* Task data:
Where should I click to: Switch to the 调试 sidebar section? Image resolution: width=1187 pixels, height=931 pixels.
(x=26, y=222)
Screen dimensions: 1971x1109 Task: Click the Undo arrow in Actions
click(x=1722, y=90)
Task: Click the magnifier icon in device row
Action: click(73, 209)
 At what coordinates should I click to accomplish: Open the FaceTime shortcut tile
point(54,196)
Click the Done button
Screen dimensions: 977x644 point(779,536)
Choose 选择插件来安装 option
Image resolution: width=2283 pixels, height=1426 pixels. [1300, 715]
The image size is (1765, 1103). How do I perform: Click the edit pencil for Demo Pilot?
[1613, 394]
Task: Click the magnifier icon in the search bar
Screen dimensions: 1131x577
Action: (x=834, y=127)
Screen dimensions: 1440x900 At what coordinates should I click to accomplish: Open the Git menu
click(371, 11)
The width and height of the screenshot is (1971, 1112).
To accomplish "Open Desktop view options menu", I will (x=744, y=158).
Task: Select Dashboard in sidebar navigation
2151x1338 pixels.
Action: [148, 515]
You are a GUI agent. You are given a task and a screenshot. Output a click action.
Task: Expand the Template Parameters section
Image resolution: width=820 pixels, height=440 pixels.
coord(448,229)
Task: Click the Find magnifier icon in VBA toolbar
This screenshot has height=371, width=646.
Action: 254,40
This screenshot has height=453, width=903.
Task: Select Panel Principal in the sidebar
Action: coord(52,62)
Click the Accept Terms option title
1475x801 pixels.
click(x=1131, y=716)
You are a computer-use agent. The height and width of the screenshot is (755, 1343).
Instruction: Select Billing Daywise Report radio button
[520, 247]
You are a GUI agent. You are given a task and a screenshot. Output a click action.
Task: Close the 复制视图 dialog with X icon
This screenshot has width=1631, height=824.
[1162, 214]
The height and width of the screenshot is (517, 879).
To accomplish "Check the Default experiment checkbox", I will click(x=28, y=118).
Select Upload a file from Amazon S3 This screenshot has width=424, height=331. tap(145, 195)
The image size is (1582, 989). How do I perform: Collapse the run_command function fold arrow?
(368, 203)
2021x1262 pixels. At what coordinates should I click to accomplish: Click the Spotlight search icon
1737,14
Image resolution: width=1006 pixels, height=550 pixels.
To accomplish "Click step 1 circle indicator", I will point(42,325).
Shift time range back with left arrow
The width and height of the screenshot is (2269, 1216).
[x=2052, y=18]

* Goal of the exercise: The lines to return are those in the material above that hold "with".

* Response area:
Task: Close the 复制视图 dialog with X icon
Shift time range back with left arrow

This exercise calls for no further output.